A venous blood gas revealed haemoglobin of 145 g/L (ref 120-170 g/L), normal electrolytes, and blood glucose of 8.7 mmol/L (ref 3.5-7.7 mmol/L). The patient’s initial troponin I was 365 ng/L (ref <26 ng/L) and peaked at 17,180 ng/L the following day. His ECG evolved to show deep symmetrical T wave inversion across the anterolateral and limb leads, clearly more extensive than the distribution of the infarct artery (Figure 1(b)) associated with the prolongation of the QT interval. Formal echocardiogram performed 6 hours following percutaneous coronary intervention (PCI) showed severe apical ballooning and hypokinesis extending to mid cavity with preservation of basal function, consistent with TTS. The posterolateral wall was also noted to be akinetic in keeping with a region of infarction. There was mild LV systolic dysfunction (EF 45%).

The patient was commenced on perindopril and atorvastatin in addition to dual antiplatelet therapy with aspirin and clopidogrel. On further questioning, no acute emotional triggers in the patient’s life could be identified. On day 3 of the patient’s admission, troponin was down trending at 8907 ng/L. He was discharged 4 days after presentation, following an uncomplicated inpatient stay. Follow-up echocardiography performed 6 weeks after discharge demonstrated restoration of normal LV systolic function and resolution of the previously seen regional wall motion abnormalities (Figure 3).

3. Discussion

The current Mayo diagnostic criteria [12] require the presence of a transient regional wall motional abnormality, which extends beyond a single epicardial vascular distribution, and the absence of obstructive coronary artery disease or evidence of acute plaque rupture. However, several recent reports of TTS in association with coronary artery dissection [13] and acute myocardial infarction [14, 15] have led to newly proposed diagnostic criteria which state that TTS may exist as a comorbidity with a variety of illnesses including acute coronary syndromes [16].

To our knowledge, this is a unique case describing the association of acute myocardial infarction (AMI) caused by acute plaque rupture and TTS in a male patient. The lack of an emotional trigger in this case suggests a possible causal relationship between the two conditions. The stress associated with AMI could conceivably have resulted in sympathetic activation causing TTS in a distribution not perfused by the occluded OM2 artery. Alternatively, postischaemic myocardial stunning has been proposed as a possible trigger factor [17]. Conversely, AMI may be triggered by TTS [18]. A recent report described a case of thromboembolism from a left ventricular thrombus as a result of TTS causing AMI [19]. Alternatively, pain has been described as a trigger for TTS [20], and the chest pain from AMI could potentially have triggered sympathetic activation.
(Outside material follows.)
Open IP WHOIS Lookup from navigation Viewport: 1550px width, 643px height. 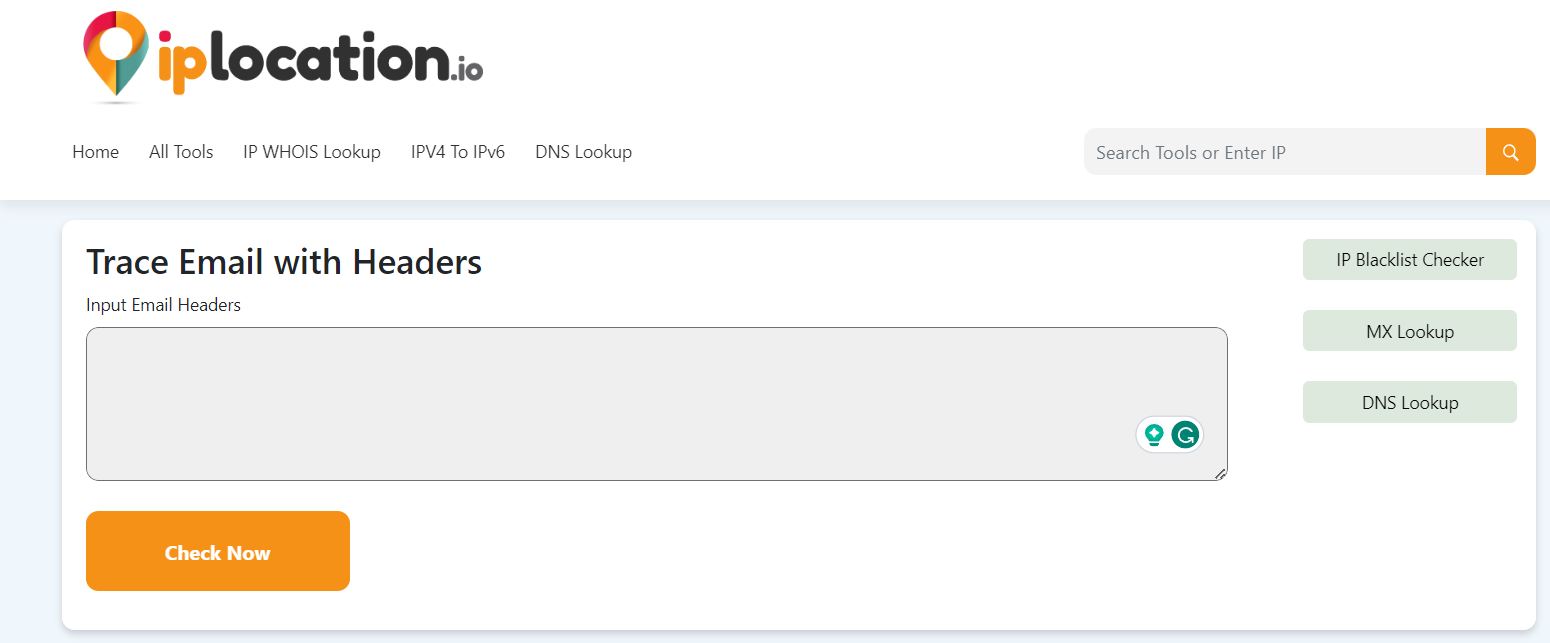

Frangieh et al. found that T wave inversion on presentation was twice as common in TTS (45%) compared with AMI (22%) [21]. The lack of T wave inversion on presentation in this case followed by the development of deep T wave inversion across the precordial leads could suggest that AMI was the initial pathology followed by TTS. Furthermore, the QTc interval increased from 390 msec on the presentation to 527 msec when the T wave inversion evolved. A prolonged QT interval has also been associated with TTS rather than AMI [21, 22]. A shorter time to peak troponin (<6 hours) and smaller troponin rise have been found to be predictive of TTS [22], in contrast to our case where a large troponin rise was seen which peaked 24 hours after admission.
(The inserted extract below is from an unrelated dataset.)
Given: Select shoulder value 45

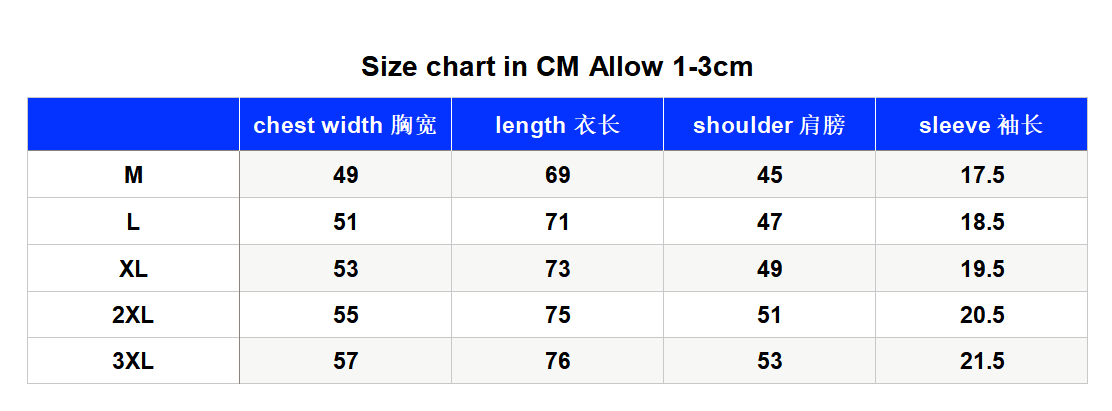Looking at the screenshot, I should pos(769,175).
This case adds to the growing body of literature suggesting TTS and coronary artery disease may not be mutually exclusive as once thought; however, more work is required to identify the nature of the link and whether TTS is the cause or consequence of AMI in those patients in whom it coexists.

The authors confirm that written consent for submission and publication of this case report including images and associated text has been obtained from the patient.

Conflicts of Interest

The authors declare that there is no conflict of interest regarding the publication of this article.